There simply aren’t any players in the 1980s who have Triple Crown numbers. The best Triple Crown season from the 1980s was by Don Mattingly in 1985—35 homers, 145 RBI, .324.   The 145 RBI was the highest total from the 1980s, so that’s a sure winner.    But one’s chance of leading a league in home runs with 35, in the 1980s, was around 8%, and a .324 batting average is around 3%.   Altogether, that’s about a one-in-four-hundred shot at a Triple Crown—from the best Triple Crown season of the decade. 

Our instinct in this situation is to try to explain this by some change in the game. . .something happened in the nature of the game which made “Triple Crown type” hitters more scarce in that generation.   But let me point out that there is an equally reasonable explanation which has nothing at all to do with the nature of baseball in 1980s.   “Triple Crown type” hitters are very rare.   There are only maybe 50 players in baseball history who routinely put up big numbers in all three categories. 

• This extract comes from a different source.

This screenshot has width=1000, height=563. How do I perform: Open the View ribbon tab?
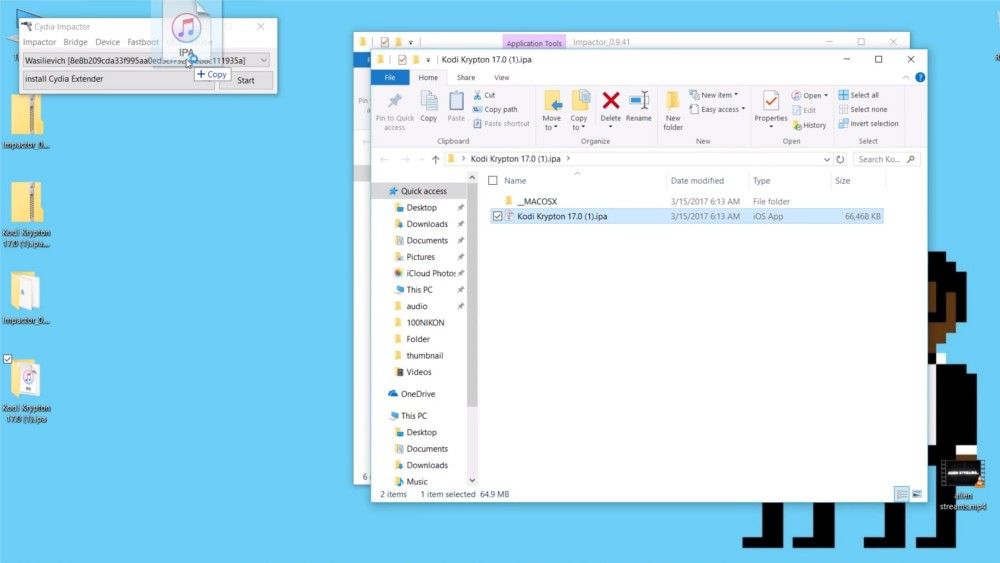tap(501, 77)
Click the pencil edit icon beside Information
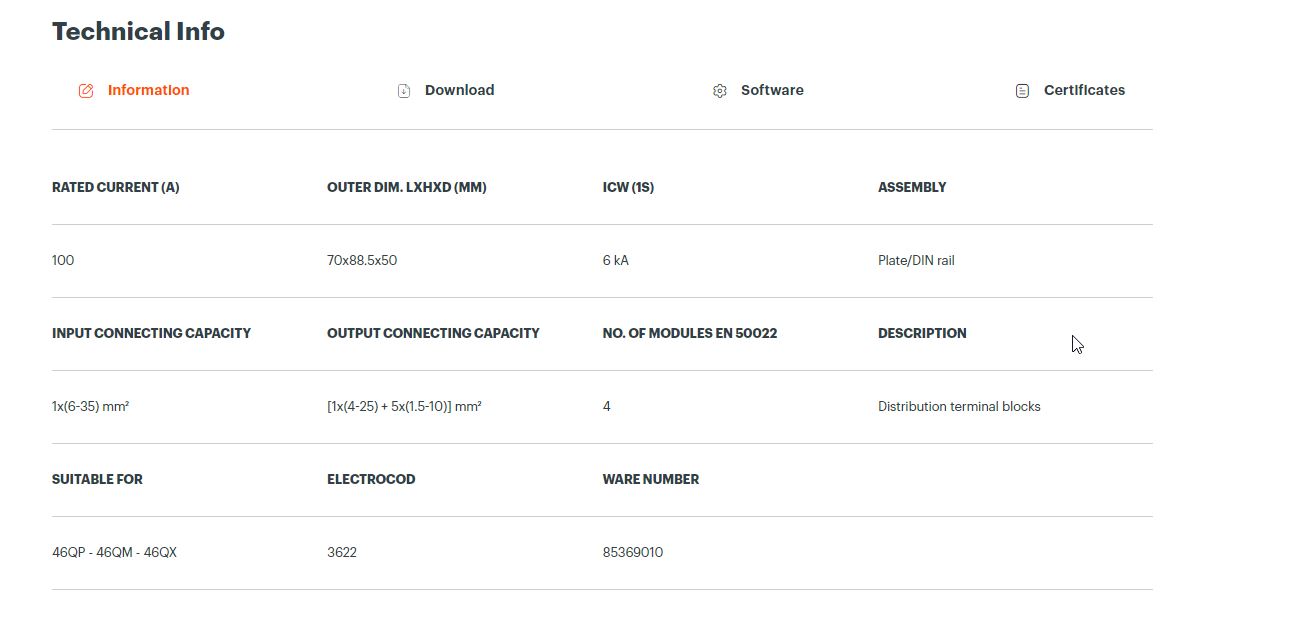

When you take 50 players and you sprinkle them across baseball history, you’re not going to get an even distribution.   You’re going to get random clusters—Mays, Mantle, Robinson and Aaron all born 1931-1934, and then nobody born 1954-1963.   That just happens.   So it is possible that there is nothing going on here except a random clustering of talent. 

Whatever, the Triple Crown-type numbers began to re-appear in the 1990s, often in Colorado, and have continued to pop up throughout the current decade.   As it happens, no one HAS won the Triple Crown in this decade—but there have been numerous people who could have.   Albert Pujols, if healthy, is a legitimate Triple Crown threat every year, as much as Mays or Aaron.   Todd Helton was, and Manny Ramirez was.  Vladimir, Carlos Delgado, Bonds and Larry Walker all had very legitimate shots at the Triple Crown.  

My guess is that we will see another Triple Crown winner in the next ten years.   The historical trend lines are heading in that direction.   That doesn’t necessarily mean anything, as, as I said, the historical trend lines may be simply a result of a random clustering of talent.   It’s difficult, and it hasn’t happened for a long time, but it has not become impossible for some player to win the Triple Crown.